At the time of the Han dynasty, the tu-hu Pan Ch'ao sent his subordinate officer Kan-ying as an envoy to that country; but the sailors who were going out to sea said, "that there was something about the sea which caused one to long for home; those who went out could not help being seized by melancholy feelings; if the Han envoy did not care for his parents, his wife, and his children, he might go." Ying could not take his passage. During the T'ai-k'ang period of the emperor Wu-ti [280-290 C.E.] their king sent an envoy to offer tribute.
From the Sung-shu, ch. 97 (written c. 500 C.E.), for 420-478 C.E.:
As regards Ta-ts'in [Roman Syria] and T'ien-chu [India], far out on the western ocean [Indian Ocean], we have to say that; although the envoys of the two Han dynasties [Chang Ch'ien, and Pan Ch'ao] have experienced the special difficulties of this road, yet traffic in merchandise has been effected, and goods have been sent out to the foreign tribes, the force of winds driving them far away across the waves of the sea. There are lofty ranges of hills quite different from those we know and a great variety of populous tribes having different names and bearing uncommon designations, they being of a class quite different from our own. All the precious things of land and water come from there, as well as the gems made of rhinoceros' horns and king-fishers' stones [chrysoprase], she-chu [serpent pearls] and asbestos cloth, there being innumerable varieties of these curiosities; and also the doctrine of the abstraction of mind in devotion to the shih-chu ["lord of the world" or "the Buddha"---here meaning "the Christ"] all this having caused navigation and trade to be extended to those parts.

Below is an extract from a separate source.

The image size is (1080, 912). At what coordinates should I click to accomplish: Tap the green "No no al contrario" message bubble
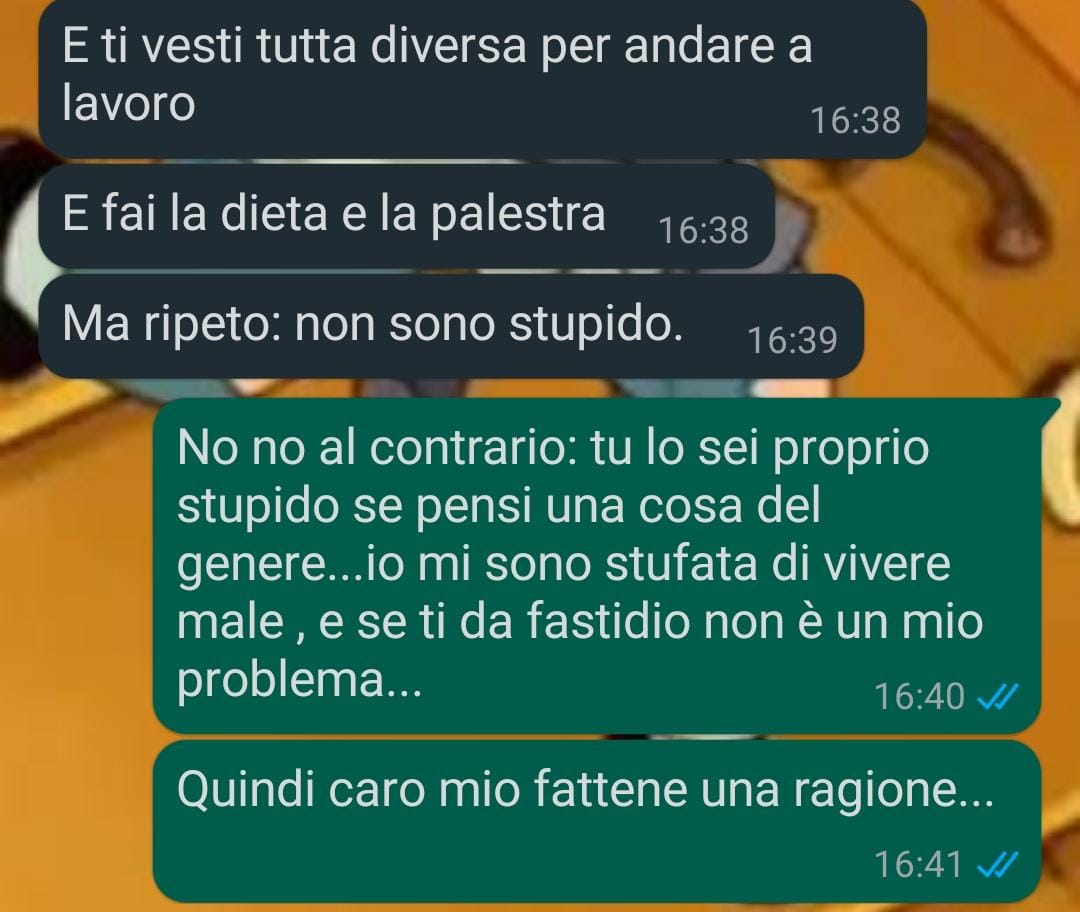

From the Liang-shu, ch. 54 (written c. 629 C.E.), for 502-556 C.E.:
In the west of it [viz., Chung T'ien-chu, or India] they carry on much trade by sea to Ta-ts'in [Roman Syria] and Ar-hsi [Arsacids, or Parthia], especially in articles of Ta-ts'in, such as all kinds of precious things, coral, amber, chin-pi [gold jadestone], chu-chi [a kind of pearl], lang-kan, Yu-chin [turmeric?] and storax. Storax is made by mixing and boiling the juice of various fragrant trees; it is not a natural product. It is further said that the inhabitants of Ta-ts'in gather the storax plant, squeeze its juice out, and thus make a balsam [hsiang-kao]; they then sell its dregs to the traders of other countries; it thus goes through many hands before reaching Zhongguo [China], and, when arriving here, is not so very fragrant. Yu-chin [turmeric ?] only comes from the country of Chi-pin [a country near the Persian gulf], etc., etc.
In the ninth year of the Yen-hsi period of Huan-ti of the Han dynasty [166 C.E.] the king of Ta-ts'in, An-tun [Marcus Aurelius Antoninus], sent an embassy with tribute from the frontier of Jih-nan [Annam]; during the Han period they have only once communicated with Zhongguo. The merchants of this country frequently visit Fu-nan [Siam] Jih-nan [Annam] and Chiao-chih [Cochin China]; but few of the inhabitants of these southern frontier states have come to Ta-ts'in. During the fifth year of the Huang-wu period of the reign of Sun-ch'uan [226 C.E.] a merchant of Ta-ts'in, whose name was Ts'in-lun, came to Chiao-chih [Cochin China]; the prefect [t'ai-shou] of Chiao-chih, Wu Miao, sent him to Sun-ch'uan [the Wu emperor], who asked him for a report on his native country and its people. Ts'in-lun prepared a statement, and replied. At the time Chu-ko K'o [Nephew to Chu-ko Liang, alias K'ung-ming] chastised Tan-yang [or Kiang-nan] and they had caught blackish colored dwarfs. When Ts'in-lun saw them he said that in Ta-ts'in these men are rarely seen. Sun-ch'uan then sent male and female dwarfs, ten of each, in charge of an officer, Liu Hsien of Hui-chi [a district in Chekiang], to accompany Ts'in-lun. Liu Hsien died on the road, whereupon Ts'in-lun returned direct to his native country.